> [Provided material]:
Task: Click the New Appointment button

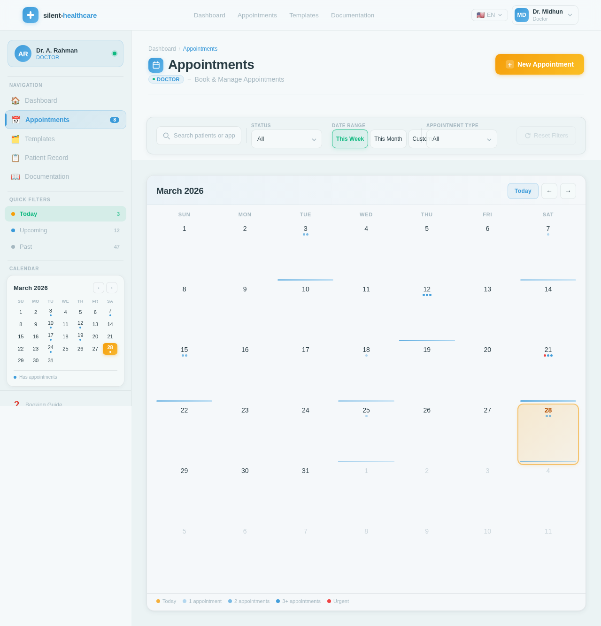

---

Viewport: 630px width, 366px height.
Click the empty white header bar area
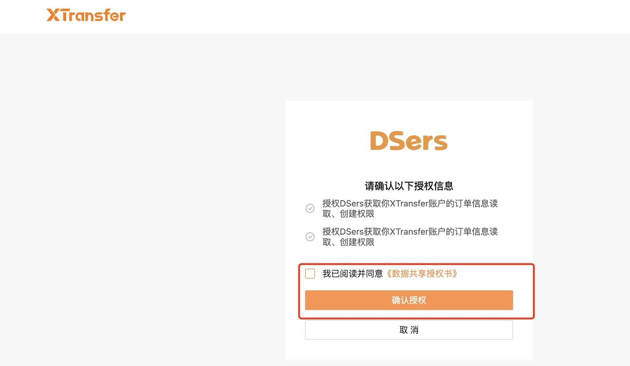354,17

---

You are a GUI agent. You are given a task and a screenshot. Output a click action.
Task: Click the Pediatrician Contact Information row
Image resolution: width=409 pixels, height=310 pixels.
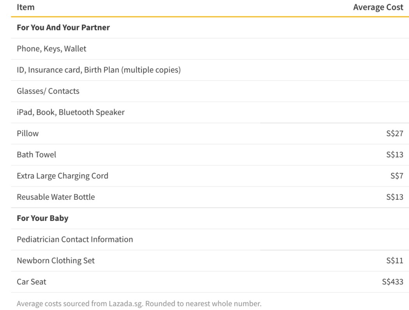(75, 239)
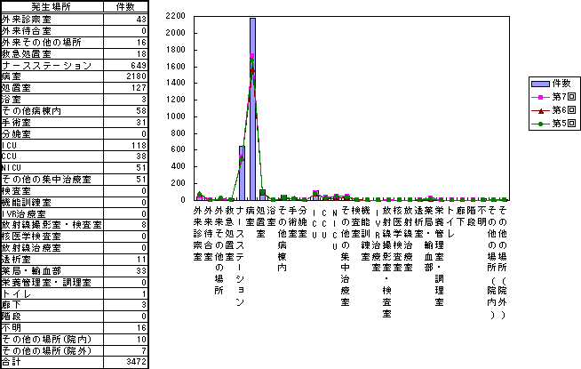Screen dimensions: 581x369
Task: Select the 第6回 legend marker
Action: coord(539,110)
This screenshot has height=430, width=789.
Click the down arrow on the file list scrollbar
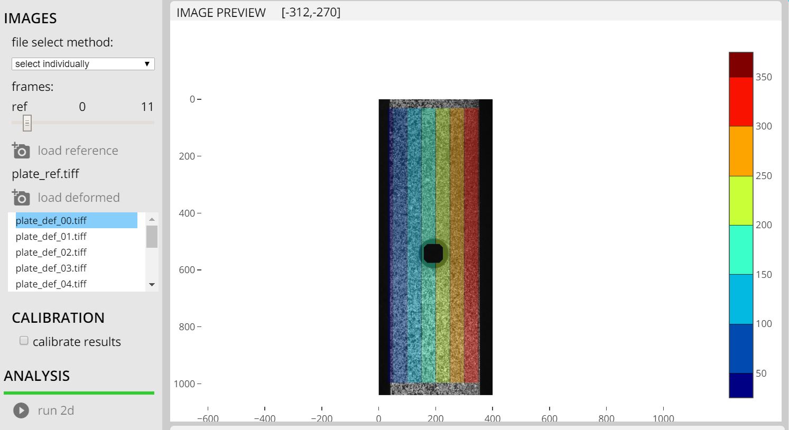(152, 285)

> [What the exercise asks]: Throughout the data above, copy all lines where the word "screenshot" is found.

> [Response area]:
You are a GUI agent. You are given a task and a screenshot. Output a click action.
This screenshot has height=430, width=789.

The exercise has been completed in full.